## 文本节选

------

报考舞蹈学校东方班的那个夏天,我的印象特别深,不仅因为成为几万名应试者里中选的七个女生之一,还因为母亲那时刚刚做完恶性肿瘤手术,拖着一尺多长没有愈合的伤口陪着我四处奔走。
入学以后,让我最为惊喜的是,每个教室几乎都有钢琴!对音乐处于狂热状态的我,常在休息甚至停电的时候黑着灯坐在教室里弹钢琴,于是我成为了钢琴课代表和音乐课代表,随后又成为了学校里经常帮忙的钢琴伴奏。
辉煌:亚非拉外交的“文化使者”
在东方歌舞团,一直表演专业亚非拉舞蹈的我开始与歌唱并无交集,一次与电影原声的偶遇,再次改变了我的事业道路。30多年前,一次我去清华大学看我叔叔,路过一个影院,正在放一部巴基斯坦电影,歌声美极了……于是,我中途走进影院,一口气把那部电影看了全天场,还一边心里跟唱一边摸黑用小纸条写下简谱曲,歌词部分用英文代替。后来,我在大风天里在大学门口等了一天,才找到一名学乌尔都语的留学生,帮着矫正自己的发音。
这个故事后来传到了巴基斯坦驻华大使馆,使馆人员传话过来:我们的很多音乐都可以给你参考。兴奋的我抱着砖头录音机翻录了所有磁带,兴趣就这样打开了我理想的大门。对亚非拉的音乐素材,我简直如获至宝,像金子一样,积攒了200多首亚非拉的歌曲。这时,一个梦开始在脑海萦绕:如果一个中国演员可以做到唱什么像什么,闭上眼睛,观众就觉得是外国人在唱歌,这样就达到了周恩来总理给我们提出的“学好学像”的境界了,尊重别国的人民和他们的文化,可以加深中国与亚非拉各国人民的感情。
这个梦想很快就实现了,并且一发不可收拾——1980年,我第一次登台唱扎伊尔歌手阿贝蒂的歌,所有人都能看出来我紧张得裙子都在抖,但一首歌还没唱完,台下已经鼓掌无数次。不久后,巴基斯坦领导人访华,任务再次落在东方团的身上——3天内排演出巴基斯坦节目,准备招待会的演出。当时没人接下这个任务,我自告奋勇。演出当天,正在台上演唱的我发现坐在观众席第一排的巴基斯坦领导人站起来了,径直走上舞台。我脑子立刻就乱了,都不知道自己是怎么唱下去的。音乐停了,忙道歉自己歌词唱错了,而巴基斯坦领导人握着我的手说:“没错,就应该这么唱!唱得太好了,你跟谁学的,你去过我们国家留学吗?我一定要请你去我们国家……”
一次在埃及,我演唱完埃及故事,激动的观众将钱、金链子、手表纷纷扔到舞台上。在北非访问演出途中接到外交部临时增加赴阿尔及利亚演出的行程后,在飞行途中向阿尔及利亚籍乘客借磁带听,从零开始一句一句學习该国歌曲。一天后在阿尔及利亚市长招待会上演唱当地歌曲,市长盛情邀请,要把我留下来,教育本国的青年人热爱本土文化。

------

项目位置条目:
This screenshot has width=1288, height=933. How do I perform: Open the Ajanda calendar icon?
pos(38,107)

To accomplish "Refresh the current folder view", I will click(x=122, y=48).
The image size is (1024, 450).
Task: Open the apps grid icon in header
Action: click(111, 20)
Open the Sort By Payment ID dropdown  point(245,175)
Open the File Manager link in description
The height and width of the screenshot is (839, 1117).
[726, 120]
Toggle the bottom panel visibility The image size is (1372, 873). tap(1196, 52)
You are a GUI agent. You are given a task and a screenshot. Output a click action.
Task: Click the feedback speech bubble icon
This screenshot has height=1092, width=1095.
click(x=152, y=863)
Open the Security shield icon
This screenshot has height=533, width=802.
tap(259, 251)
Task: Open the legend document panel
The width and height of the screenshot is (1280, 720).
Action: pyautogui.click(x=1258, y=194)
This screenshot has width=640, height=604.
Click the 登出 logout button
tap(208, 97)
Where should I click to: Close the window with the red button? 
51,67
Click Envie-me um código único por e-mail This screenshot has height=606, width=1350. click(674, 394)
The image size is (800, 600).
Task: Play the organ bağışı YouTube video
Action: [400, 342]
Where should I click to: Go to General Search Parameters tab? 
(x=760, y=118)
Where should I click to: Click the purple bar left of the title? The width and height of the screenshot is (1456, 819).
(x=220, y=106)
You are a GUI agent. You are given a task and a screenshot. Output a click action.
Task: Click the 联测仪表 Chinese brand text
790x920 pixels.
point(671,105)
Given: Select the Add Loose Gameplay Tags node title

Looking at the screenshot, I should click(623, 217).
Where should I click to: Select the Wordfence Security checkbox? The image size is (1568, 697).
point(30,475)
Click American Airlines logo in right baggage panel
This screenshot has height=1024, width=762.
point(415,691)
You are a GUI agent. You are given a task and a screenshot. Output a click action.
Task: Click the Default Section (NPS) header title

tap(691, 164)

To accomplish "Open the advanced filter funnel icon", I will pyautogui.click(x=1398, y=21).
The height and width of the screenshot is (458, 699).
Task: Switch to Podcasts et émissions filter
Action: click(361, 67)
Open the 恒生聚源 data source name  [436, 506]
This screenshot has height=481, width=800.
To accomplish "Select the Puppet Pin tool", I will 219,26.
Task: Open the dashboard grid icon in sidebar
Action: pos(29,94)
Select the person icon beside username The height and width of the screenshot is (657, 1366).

------

## 练习要求
• a. 根据这段回忆文字，1980年第一次登台时唱的是谁的歌？
• b. 从这段回忆文字的最后一句之后续写下去。
上面各行是单独的材料，与这段回忆文字无关。

## 参考答案
• a. 扎伊尔歌手阿贝蒂的歌。

• b.
前外长李肇星退休时,曾经将自己的书送给我,扉页上的题字是“明瑛同志,感谢你几十年来对中国外交作出的贡献”。这让我十分感慨:尊重是相互的,我的工作能让亚非拉国家感受到中国对他们的尊重和友好,大大超过了我儿时对艺术的酷爱,超过了我用艺术职业养家的狭隘意义,当我无数次感受到自己工作的强烈反响,我才意识到这些工作背后伟大的意义,它体现的其实是我们中国文化外交的软实力!
留学:不充电我会觉得心慌
在确定要走唱歌这条道路后,我一开始是向中文歌曲“迈进”:我是一个半路出家的人,没上过音乐学院,更不知道怎么唱中文歌。在这条学习道路上,第一个向我递出橄榄枝的是电影《被爱情遗忘的角落》的主题曲《角落之歌》的作曲家王酩,当他邀请我演唱这首歌曲时,希望我用唱非洲歌曲的感觉,并提示说“找不到感觉,就想着坟头”。
带着这样的情感我演绎了歌曲,后来在电影院听到自己的歌,坐在观众席上热泪盈眶……此后,又与作曲家王立平合作了《大海啊故乡》,再度风靡全国。我的声乐老师评价是:“朱明瑛是最理解我教学方法的人,最有悟性的学生,我要求学生达到的她都达到了……从声音上讲朱明瑛不是唱歌的料,但是她用心在唱,怎么美怎么唱,不用传统的教学方法,她自己可以再创造。”
1984年央视春晚,我连唱了《大海啊故乡》《回娘家》《莫愁啊莫愁》,三首歌都成为了当时脍炙人口的歌曲。那时的我可谓“炙手可热”,来自五湖四海歌迷的信件络绎不绝,不知道我地址的,就把信寄到全国妇联,我去趟妇联要带着一麻袋信打车回家。
也就在这时,我作出了一个外人很难理解的决定:急流勇退,出国留学。自己越“红”,心里就越觉得不安,一心想学到真本事的我决定前往现代音乐发源地美国。那时我兜里只揣着30美元,就敢一个人去美国,现在想来是多大的勇气!放弃国内的一切,就是为了充电,要真正学到音乐的知识,不做冒牌货。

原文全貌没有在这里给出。